(Stored items from a collection)
________________

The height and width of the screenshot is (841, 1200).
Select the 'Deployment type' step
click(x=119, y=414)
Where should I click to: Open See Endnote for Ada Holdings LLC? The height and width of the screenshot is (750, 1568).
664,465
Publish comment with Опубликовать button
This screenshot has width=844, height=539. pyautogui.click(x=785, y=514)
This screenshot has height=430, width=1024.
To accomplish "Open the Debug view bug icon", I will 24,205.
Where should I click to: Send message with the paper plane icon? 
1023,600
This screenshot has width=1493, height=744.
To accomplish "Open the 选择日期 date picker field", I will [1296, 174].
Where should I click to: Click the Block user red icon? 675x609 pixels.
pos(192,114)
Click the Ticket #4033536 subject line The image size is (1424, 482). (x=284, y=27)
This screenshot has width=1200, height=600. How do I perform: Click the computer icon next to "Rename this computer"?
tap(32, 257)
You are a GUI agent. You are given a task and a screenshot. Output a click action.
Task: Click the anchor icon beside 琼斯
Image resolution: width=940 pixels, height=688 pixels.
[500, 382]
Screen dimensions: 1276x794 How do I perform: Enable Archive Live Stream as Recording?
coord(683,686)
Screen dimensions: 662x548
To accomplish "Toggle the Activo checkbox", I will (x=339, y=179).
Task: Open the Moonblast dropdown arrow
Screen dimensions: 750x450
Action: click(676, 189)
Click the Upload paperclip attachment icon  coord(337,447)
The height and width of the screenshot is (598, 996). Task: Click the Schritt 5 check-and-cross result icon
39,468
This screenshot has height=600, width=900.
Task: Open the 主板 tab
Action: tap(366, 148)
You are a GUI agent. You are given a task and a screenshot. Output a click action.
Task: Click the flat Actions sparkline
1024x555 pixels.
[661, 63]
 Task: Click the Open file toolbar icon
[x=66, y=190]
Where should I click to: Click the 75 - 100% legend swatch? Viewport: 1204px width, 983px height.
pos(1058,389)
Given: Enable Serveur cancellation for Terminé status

________________

__Task to carry out__: For every line of the records that includes the string "accomplish", add one to a tally; the answer is that tally alone.

__Exercise answer__: 3